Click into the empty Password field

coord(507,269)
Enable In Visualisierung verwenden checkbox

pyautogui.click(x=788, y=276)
--
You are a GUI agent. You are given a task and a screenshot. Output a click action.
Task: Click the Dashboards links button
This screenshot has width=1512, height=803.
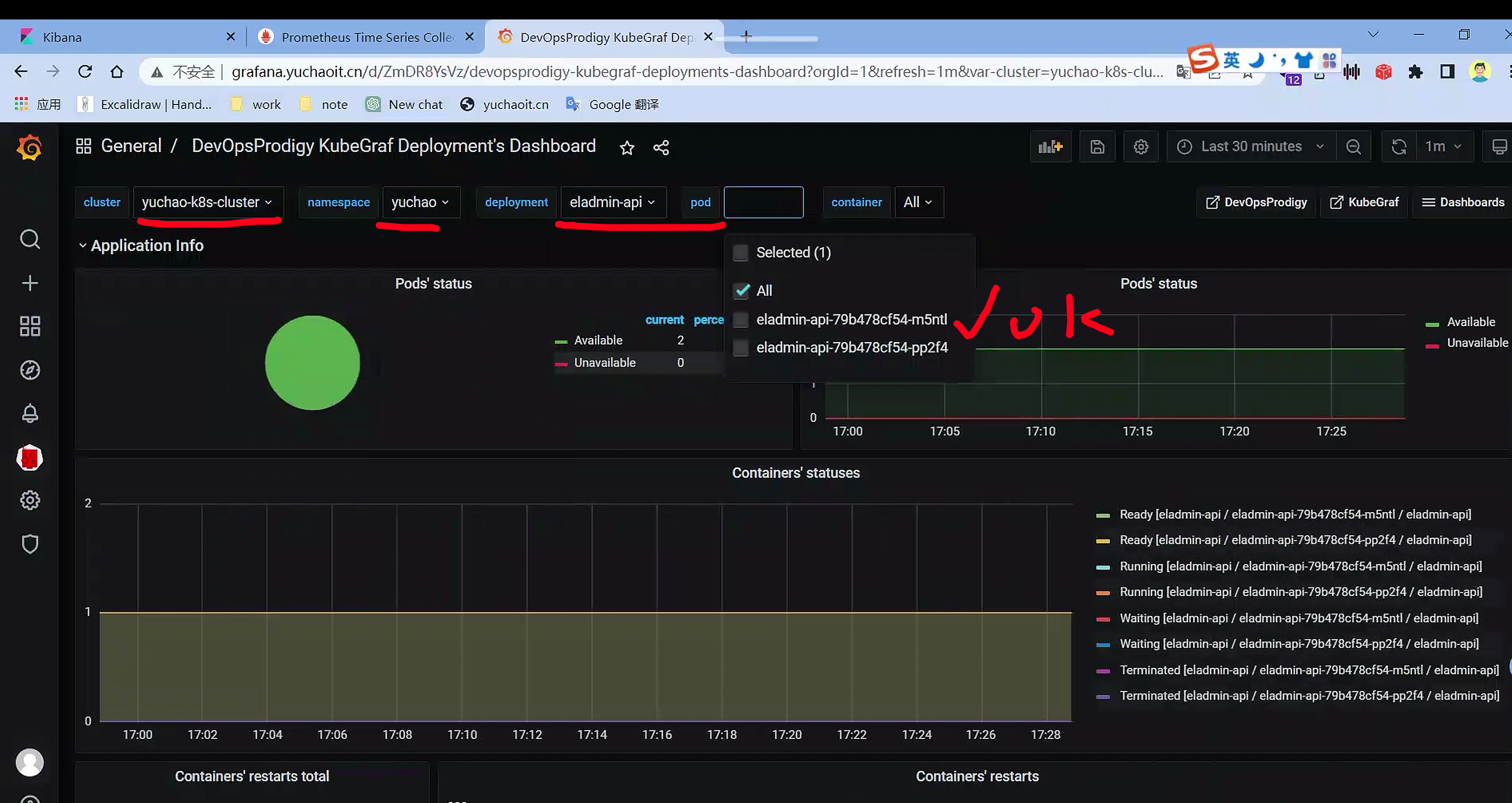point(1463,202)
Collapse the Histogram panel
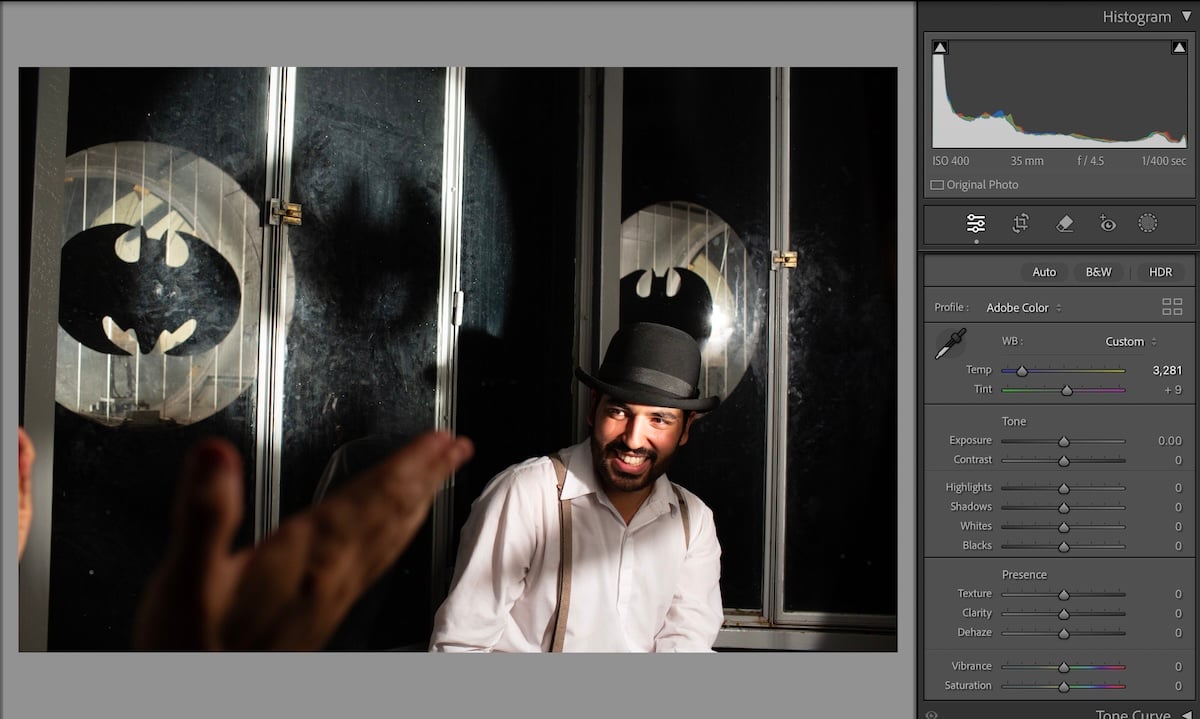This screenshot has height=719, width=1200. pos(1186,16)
...
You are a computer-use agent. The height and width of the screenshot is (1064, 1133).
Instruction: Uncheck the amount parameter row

**Task prompt:** Rewrite the rows starting at the line that contains "Click into the empty Password field" and ending at the line that contains "pyautogui.click(x=788, y=276)", replacing "empty" with "blank" and leaving everything else as it is.

**Response for this exercise:**
Click into the blank Password field

coord(507,269)
Enable In Visualisierung verwenden checkbox

pyautogui.click(x=788, y=276)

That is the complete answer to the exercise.